Empirically, it's not just for other people that you need to start small. You need to for your own sake. Neither Bill Gates nor Mark Zuckerberg knew at first how big their companies were going to get. All they knew was that they were onto something. Maybe it's a bad idea to have really big ambitions initially, because the bigger your ambition, the longer it's going to take, and the further you project into the future, the more likely you'll get it wrong.
I think the way to use these big ideas is not to try to identify a precise point in the future and then ask yourself how to get from here to there, like the popular image of a visionary. You'll be better off if you operate like Columbus and just head in a general westerly direction.
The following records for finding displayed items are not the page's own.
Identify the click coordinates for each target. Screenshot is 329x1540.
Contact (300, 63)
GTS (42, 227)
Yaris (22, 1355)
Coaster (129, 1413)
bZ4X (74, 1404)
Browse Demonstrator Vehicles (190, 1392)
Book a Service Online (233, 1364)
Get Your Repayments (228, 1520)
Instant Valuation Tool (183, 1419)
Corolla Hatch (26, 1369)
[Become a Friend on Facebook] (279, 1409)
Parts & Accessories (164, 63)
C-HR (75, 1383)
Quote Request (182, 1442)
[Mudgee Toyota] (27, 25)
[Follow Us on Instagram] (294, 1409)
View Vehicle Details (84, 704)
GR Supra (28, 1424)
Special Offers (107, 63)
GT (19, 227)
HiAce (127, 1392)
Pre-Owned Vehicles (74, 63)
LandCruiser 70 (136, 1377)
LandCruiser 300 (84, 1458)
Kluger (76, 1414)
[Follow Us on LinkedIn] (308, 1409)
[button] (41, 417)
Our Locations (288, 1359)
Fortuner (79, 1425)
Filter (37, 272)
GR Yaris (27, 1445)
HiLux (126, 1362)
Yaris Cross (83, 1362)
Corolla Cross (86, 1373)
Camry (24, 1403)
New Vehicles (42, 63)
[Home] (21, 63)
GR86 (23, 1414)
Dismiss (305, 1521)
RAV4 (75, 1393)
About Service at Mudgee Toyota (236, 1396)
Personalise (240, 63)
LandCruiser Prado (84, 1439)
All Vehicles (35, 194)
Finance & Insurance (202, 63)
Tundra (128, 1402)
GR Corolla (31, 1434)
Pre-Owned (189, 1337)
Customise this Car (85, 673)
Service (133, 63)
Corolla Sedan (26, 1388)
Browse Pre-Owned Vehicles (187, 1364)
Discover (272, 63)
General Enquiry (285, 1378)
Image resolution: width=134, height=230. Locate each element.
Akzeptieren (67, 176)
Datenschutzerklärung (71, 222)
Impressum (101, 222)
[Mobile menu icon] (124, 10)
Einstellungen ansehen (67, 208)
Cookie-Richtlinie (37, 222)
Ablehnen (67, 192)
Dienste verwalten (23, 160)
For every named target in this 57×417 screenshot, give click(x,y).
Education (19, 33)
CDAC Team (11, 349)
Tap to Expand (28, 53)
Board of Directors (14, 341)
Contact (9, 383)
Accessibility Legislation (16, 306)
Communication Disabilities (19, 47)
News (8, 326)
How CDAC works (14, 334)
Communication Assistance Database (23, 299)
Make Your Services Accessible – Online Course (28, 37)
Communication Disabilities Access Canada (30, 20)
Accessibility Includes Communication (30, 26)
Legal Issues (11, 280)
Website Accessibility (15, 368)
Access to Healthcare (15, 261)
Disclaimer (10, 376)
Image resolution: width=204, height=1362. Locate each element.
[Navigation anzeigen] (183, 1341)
Don't try to construct the future like a building, because your current blueprint is almost certainly mistaken. Start with something you know works, and when you expand, expand westward.
The popular image of the visionary is someone with a clear view of the future, but empirically it may be better to have a blurry one.
Treating and focusing on symptoms, not the underlying ailment. Yes. Everything from gun violence to national security policy seems to be caught in this vortex. Is it the political expediency (and popularity) of easing the temporary situation (symptom) that causes this short-sighted approach to policy?
You are writing GEMS Joel!!! Loved this one. I’ve often called myself an “unconventional” urban planner because of my distrust for the dogma of the profession. Now, independent-mindedness is a mouthful but much more accurate and positive too!
I also think it’s time for the word “subvert” to broaden up a bit. Maybe it’s not about authorities... but long-standing, enduring, perennial problems can be almost equally as crushing, almost more, because our reason for not being able to solve them is ourselves. We can be made aware of our blind spots, but society pursues this more as a hobby rather than a moral imperative. Well, keep on fighting the good fight Joel.